→ TRECHO SELECIONADO
════════════════════

Ora, esta mesma noção se aplica ao caso da liberdade religiosa: se entendida como tolerância, ela é uma liberdade concedida para evitar-se um mal maior, isto é, ela não é celebrada por si mesma, mas por ser um instrumento para lidar com uma circunstância infeliz - eis aí o entendimento tradicional de tolerância da liberdade religiosa; mas se esta tolerância é tida como um direito civil próprio de todo cidadão, então esta liberdade já não cabe no conceito de tolerância. Ela já não é a tolerância de um mal ditada pela utilidade, mas o reconhecimento de um bem ditado pela honestidade. Logo, do ponto de vista meramente conceitual, não é possível entender que a liberdade religiosa segundo o Vaticano II seja uma aplicação legítima do princípio de tolerância, pois ela em muito extrapola o sentido ordinário desta palavra.

════════════════════

→ REGISTROS LISTADOS
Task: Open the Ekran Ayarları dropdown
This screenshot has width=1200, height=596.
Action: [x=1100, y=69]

════════════════════

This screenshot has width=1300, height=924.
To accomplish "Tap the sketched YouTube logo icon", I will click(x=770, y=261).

════════════════════

→ OBJETIVO DA TAREFA
Transcreva, sem qualquer alteração, a passagem do trecho sobre liberdade religiosa e tolerância que vai de "Ora, esta mesma" a "ordinário desta palavra.".

→ PROBLEMA RESOLVIDO
Ora, esta mesma noção se aplica ao caso da liberdade religiosa: se entendida como tolerância, ela é uma liberdade concedida para evitar-se um mal maior, isto é, ela não é celebrada por si mesma, mas por ser um instrumento para lidar com uma circunstância infeliz - eis aí o entendimento tradicional de tolerância da liberdade religiosa; mas se esta tolerância é tida como um direito civil próprio de todo cidadão, então esta liberdade já não cabe no conceito de tolerância. Ela já não é a tolerância de um mal ditada pela utilidade, mas o reconhecimento de um bem ditado pela honestidade. Logo, do ponto de vista meramente conceitual, não é possível entender que a liberdade religiosa segundo o Vaticano II seja uma aplicação legítima do princípio de tolerância, pois ela em muito extrapola o sentido ordinário desta palavra.